老齢基礎年金の支給開始年齢は原則65歳ですが、受給権者の希望によって支給開始年齢をずらすことができます。
早めることを繰上げ受給、遅らせることを繰下げ受給といいます。
繰上げ受給をした場合、最大で60歳から年金の受給を開始できますが、開始を早める期間に応じて年金額が減額されます。
65歳からの受給額を基準に、受給開始を1ヵ月早めるごとに年金額は0.5%減ってしまいます。
さらに、繰上げ受給の注意点はいくつかあります。
繰上げ受給の請求書が受理された日から受給権が発生します。
年金は受給権の発生した月の翌月分から支給されます。
受給権が発生した後に繰上げ受給を取り下げたり、変更することはできません。
また、老齢基礎年金を繰上げて請求した後は、事故や病気による重い後遺症などに対する障害基礎年金を請求することができなくなります。

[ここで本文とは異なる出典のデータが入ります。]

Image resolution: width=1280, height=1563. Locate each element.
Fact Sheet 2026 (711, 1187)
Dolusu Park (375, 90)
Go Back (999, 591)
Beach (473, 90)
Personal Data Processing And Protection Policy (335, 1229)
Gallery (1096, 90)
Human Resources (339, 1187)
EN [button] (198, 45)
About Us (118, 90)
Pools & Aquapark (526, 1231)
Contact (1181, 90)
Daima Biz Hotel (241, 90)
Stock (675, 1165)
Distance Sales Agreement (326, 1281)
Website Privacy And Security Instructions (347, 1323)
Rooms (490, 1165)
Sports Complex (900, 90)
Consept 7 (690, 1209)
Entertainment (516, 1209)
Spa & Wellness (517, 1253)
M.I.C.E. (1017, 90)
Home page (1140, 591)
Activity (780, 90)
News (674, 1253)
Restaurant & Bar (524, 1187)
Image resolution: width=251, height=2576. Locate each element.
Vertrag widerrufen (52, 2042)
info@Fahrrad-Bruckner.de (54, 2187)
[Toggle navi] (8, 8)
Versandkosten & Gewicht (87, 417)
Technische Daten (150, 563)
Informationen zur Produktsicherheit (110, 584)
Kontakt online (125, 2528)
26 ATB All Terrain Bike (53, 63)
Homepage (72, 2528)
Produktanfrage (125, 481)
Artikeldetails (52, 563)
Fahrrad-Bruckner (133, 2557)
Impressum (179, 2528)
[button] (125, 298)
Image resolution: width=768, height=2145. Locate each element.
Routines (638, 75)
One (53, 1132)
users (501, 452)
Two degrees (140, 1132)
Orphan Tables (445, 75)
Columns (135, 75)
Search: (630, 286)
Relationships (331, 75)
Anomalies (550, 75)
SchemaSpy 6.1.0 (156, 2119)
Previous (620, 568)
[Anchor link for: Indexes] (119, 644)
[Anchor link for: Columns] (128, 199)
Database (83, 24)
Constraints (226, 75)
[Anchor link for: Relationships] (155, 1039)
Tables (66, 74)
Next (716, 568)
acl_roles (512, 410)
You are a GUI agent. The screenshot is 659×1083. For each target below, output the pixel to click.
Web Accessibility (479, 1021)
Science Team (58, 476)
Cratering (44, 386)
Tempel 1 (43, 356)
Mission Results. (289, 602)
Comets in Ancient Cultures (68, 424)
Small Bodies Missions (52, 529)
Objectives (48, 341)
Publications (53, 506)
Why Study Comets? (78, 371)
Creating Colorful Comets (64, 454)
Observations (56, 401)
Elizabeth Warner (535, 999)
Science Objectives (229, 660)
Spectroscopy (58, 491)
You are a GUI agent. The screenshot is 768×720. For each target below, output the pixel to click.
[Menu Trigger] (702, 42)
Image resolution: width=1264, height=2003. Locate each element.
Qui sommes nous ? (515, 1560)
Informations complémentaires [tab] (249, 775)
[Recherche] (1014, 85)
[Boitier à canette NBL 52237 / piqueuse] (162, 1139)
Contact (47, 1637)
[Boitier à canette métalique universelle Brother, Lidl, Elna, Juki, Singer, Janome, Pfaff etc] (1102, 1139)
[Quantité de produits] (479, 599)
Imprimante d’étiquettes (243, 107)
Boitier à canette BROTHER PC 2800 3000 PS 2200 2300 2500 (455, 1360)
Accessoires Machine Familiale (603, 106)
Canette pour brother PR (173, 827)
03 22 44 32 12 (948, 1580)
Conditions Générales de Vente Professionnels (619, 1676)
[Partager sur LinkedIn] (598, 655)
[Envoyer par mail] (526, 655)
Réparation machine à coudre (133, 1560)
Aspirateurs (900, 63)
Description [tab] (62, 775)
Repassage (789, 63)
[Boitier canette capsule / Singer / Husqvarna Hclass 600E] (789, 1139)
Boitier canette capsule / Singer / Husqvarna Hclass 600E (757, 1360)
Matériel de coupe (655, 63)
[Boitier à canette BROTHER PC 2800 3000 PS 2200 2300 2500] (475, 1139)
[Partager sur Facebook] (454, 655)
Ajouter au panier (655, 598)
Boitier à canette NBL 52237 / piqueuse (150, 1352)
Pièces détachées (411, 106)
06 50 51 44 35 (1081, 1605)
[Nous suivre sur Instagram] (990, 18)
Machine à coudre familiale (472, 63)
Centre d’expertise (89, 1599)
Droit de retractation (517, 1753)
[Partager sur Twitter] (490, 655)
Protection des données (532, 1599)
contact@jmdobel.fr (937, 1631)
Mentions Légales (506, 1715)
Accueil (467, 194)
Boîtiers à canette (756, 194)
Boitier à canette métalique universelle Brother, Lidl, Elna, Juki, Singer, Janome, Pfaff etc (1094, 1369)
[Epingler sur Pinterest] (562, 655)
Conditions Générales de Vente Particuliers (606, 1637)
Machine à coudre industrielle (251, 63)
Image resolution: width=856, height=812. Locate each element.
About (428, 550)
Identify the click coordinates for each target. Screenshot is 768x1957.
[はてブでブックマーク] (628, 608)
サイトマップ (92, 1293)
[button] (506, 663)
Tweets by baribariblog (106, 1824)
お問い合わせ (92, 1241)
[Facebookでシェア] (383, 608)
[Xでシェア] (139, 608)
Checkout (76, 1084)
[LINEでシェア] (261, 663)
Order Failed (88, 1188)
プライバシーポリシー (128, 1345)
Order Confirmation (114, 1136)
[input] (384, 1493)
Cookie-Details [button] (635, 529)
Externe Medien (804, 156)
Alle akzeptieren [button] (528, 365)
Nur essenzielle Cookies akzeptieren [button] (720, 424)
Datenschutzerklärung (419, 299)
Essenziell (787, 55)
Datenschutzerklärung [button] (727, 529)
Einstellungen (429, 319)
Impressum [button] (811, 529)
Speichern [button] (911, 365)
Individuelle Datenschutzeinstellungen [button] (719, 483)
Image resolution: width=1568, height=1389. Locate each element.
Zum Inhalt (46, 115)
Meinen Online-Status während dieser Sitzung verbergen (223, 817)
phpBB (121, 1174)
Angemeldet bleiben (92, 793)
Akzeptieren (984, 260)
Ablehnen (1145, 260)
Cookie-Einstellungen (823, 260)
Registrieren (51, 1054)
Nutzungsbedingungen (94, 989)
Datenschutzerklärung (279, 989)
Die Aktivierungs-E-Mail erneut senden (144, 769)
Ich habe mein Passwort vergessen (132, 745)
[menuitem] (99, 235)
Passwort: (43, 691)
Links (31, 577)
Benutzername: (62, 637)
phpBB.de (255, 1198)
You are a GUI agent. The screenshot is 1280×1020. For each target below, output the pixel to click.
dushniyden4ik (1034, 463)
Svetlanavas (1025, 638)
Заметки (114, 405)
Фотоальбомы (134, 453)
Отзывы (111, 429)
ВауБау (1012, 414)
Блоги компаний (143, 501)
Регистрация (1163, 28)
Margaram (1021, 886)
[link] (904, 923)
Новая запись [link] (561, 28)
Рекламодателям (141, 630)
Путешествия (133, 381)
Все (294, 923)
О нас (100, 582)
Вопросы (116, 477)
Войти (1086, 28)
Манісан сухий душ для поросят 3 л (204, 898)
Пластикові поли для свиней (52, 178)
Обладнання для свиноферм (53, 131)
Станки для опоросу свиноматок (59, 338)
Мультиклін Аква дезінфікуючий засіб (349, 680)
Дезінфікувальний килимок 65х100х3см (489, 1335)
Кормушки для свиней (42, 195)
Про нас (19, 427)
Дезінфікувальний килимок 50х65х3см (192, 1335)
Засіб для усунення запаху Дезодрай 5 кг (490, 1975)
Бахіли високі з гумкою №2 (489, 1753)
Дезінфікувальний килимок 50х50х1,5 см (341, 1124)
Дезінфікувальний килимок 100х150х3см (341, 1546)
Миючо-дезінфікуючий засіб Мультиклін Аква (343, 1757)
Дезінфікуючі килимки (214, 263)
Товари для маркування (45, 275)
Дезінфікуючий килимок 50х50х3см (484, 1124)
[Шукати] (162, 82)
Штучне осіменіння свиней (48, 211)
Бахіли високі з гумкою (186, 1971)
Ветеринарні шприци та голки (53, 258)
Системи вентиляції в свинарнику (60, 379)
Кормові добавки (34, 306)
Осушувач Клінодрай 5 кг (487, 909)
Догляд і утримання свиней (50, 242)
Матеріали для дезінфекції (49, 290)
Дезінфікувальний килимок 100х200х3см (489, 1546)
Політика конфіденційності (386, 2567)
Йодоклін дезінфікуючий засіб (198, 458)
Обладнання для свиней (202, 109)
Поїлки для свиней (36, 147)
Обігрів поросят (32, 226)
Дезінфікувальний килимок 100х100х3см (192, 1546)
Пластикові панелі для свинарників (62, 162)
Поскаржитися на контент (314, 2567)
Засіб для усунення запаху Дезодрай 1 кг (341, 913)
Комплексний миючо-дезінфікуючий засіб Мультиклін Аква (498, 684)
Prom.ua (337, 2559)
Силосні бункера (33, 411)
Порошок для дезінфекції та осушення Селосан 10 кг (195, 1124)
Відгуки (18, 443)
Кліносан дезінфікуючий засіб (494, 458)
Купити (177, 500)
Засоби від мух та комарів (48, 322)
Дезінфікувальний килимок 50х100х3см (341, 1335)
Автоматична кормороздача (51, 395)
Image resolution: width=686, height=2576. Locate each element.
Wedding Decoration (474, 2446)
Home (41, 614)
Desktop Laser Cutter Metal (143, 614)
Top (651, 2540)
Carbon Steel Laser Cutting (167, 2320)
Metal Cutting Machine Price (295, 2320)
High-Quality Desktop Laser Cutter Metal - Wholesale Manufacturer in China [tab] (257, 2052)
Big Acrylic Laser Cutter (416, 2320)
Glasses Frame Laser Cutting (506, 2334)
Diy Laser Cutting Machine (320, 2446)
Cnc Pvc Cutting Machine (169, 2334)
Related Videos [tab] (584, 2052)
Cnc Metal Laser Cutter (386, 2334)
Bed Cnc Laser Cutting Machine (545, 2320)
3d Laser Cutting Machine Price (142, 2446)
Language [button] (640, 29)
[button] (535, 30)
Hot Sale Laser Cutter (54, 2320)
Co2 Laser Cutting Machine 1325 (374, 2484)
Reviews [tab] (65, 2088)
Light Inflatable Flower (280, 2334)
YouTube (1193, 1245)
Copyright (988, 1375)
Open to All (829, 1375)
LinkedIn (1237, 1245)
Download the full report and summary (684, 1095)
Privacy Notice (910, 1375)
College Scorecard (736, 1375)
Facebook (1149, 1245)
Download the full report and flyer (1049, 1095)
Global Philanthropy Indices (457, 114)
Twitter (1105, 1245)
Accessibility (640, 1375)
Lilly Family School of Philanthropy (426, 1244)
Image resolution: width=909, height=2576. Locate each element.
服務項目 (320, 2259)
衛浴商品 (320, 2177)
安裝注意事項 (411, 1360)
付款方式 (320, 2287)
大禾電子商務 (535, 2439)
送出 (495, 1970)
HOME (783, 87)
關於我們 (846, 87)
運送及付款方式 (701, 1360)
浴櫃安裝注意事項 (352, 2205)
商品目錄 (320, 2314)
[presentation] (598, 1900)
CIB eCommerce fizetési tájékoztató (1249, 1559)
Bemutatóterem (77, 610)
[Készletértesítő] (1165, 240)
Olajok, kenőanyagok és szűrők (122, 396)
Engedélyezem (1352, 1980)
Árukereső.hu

さらに、すでに寡婦年金を受けている人は寡婦年金の権利がなくなります。
一方、繰下げ受給をした場合、最大で70歳まで受給開始を遅らせることができ、開始を遅らせる期間に応じて年金額は増額されます。
65歳からの受給額を基準に、受給開始を1ヵ月遅らせるごとに年金額は0.7%増えます。
ただし、繰下げ受給の注意点もいくつかあります。
繰り下げできるのは、他の年金の権利が発生するまでの間となります。
65歳に達した日(65歳の誕生日の前日)から66歳に達した日までの間に、遺族基礎年金や障害基礎年金などの他の年金の権利が発生すると繰下げ受給の請求はできません。
また、繰下げ受給の請求は、老齢基礎年金の権利が発生してから1年以上待つ必要があります。
つまり65歳に達した日から老齢基礎年金を受給する権利が発生した人は、66歳に達した日からしか繰下げの請求ができません。
なお、繰上げ・繰下げ受給によって減額または増額された年金額は途中で変更されず、一生涯その金額を受け取ることになります。
平成19年4月以降に65歳に達する人は、老齢厚生年金も繰下げ受給ができるようになりました。
この場合、老齢基礎年金とは別に繰下げ受給の請求ができ、繰り下げたときの年金の増額率は、老齢基礎年金と同じになります。